LEE COUNTY, Fla. - Some environmentalists in Lee and Collier County, as well as elected officials, are pressuring the South Florida Water Management District to increase the flow of fresh water from Lake Okeechobee into the Caloosahatchee River. They claim without more fresh water, the river, marine life, and tourism could be harmed.
"I love this river for fishing and kayaking, but the water district is not doing a great job at helping the health of the river," said Ralf Brookes, an attorney in Cape Coral. "I believe they should release more water from the lake into the river to prevent the intrusion of salt water from the gulf. Too much of that salt water coming upriver hurts the estuary and kills the grasses that manatees feed on - and that help other marine life to thrive."

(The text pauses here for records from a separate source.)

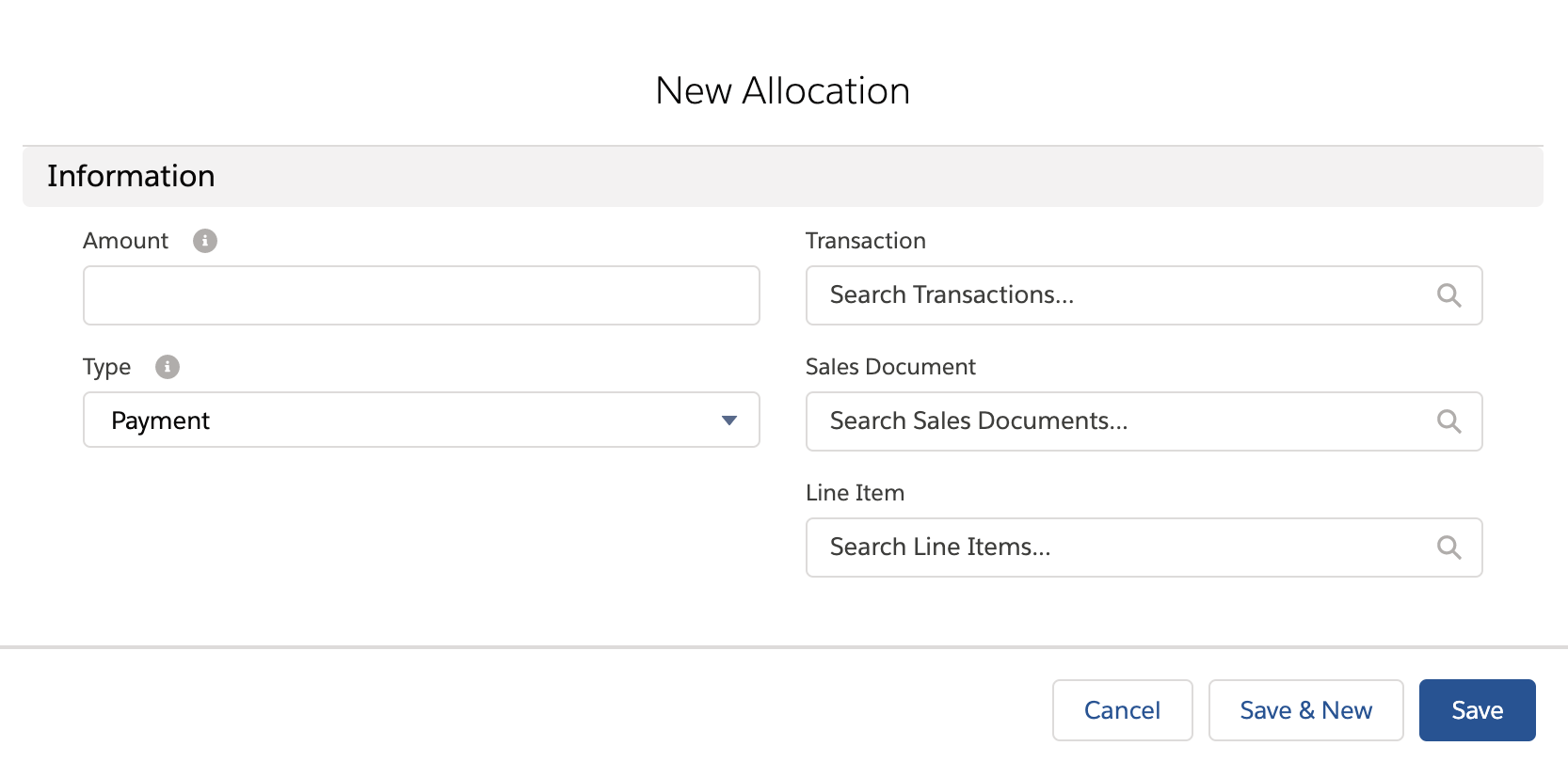Click the Amount field label

[125, 241]
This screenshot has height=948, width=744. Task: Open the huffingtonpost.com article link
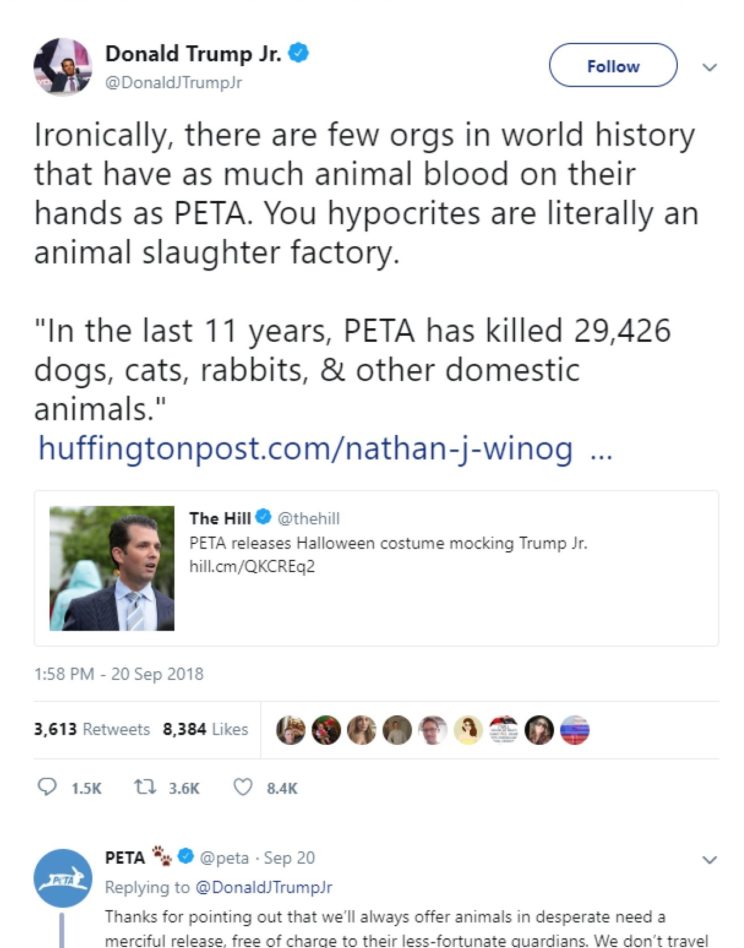tap(325, 449)
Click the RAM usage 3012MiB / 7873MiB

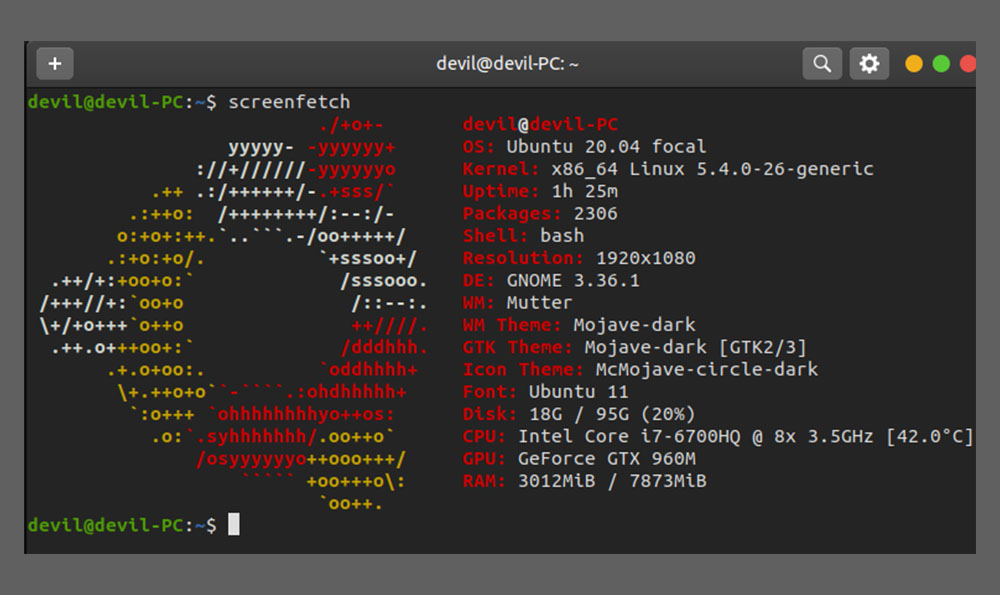point(612,481)

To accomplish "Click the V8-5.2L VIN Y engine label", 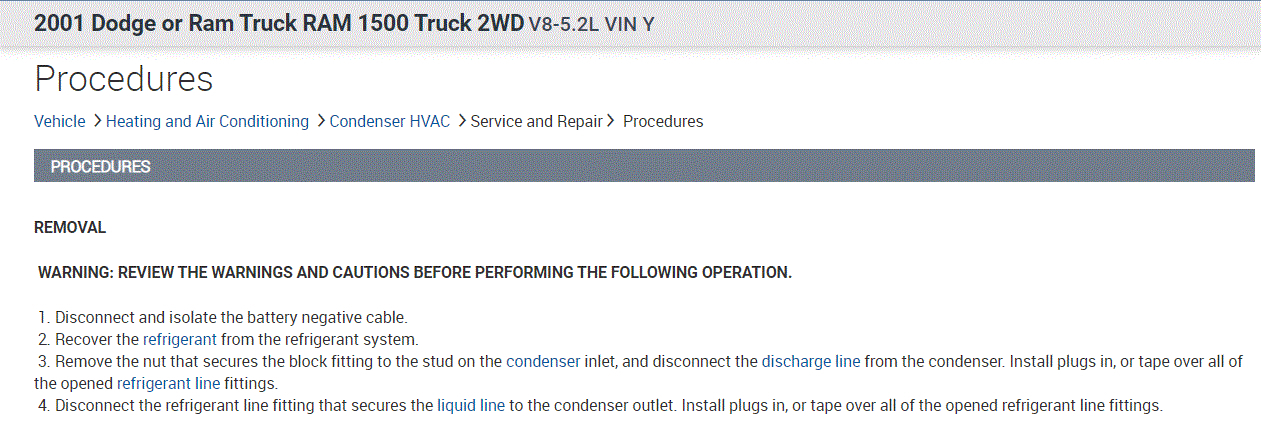I will click(x=591, y=24).
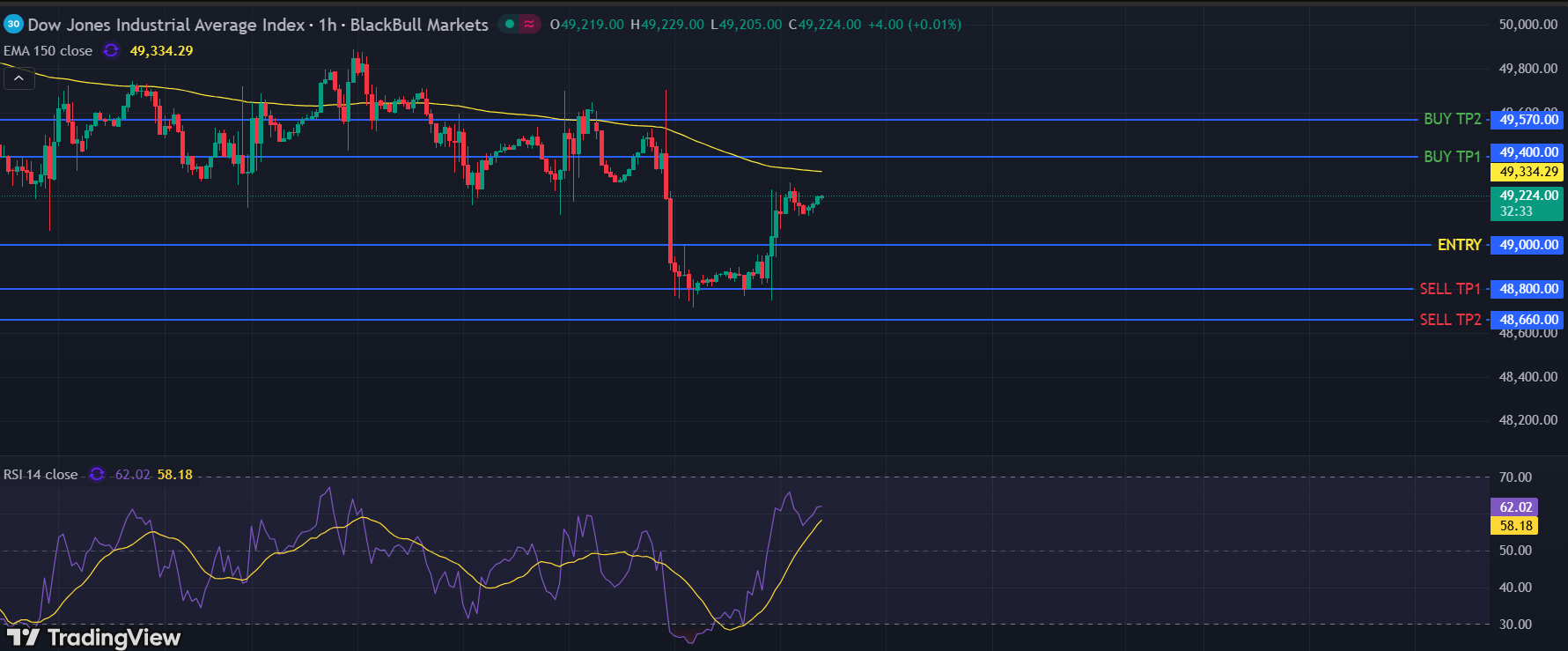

Brookes and the Conservancy of Southwest Florida are filing a petition with the governing board of the water district. They are asking the water managers to revise their rules for minimum flow during dry season. Right now, that is 300 cubic feet a second. Brookes would like that increased to 450 or 500 cubic feet per second.
However, Charles Dauray, a member of the governing board, says that may not be possible. "We have contracts to supply water to utilities and farms. We have to meet those obligations. There is only so much water in the lake, especially during a dry fall like this one. It is a game of Russian Roulette trying to figure out the rainfall and rain patterns. We will listen to their comments, but we don't know if we can do just what they want," said Dauray.
Tommy Strowd, operations director of the district, agrees. "We do the best we can with the water we have," he told WINK. The district staff has recommended against changing the minimum flow requirements. The governing board is supposed to hear arguments on Wednesday and possibly make a decision on future requirements. The governing board is meeting at Florida Gulf Coast University.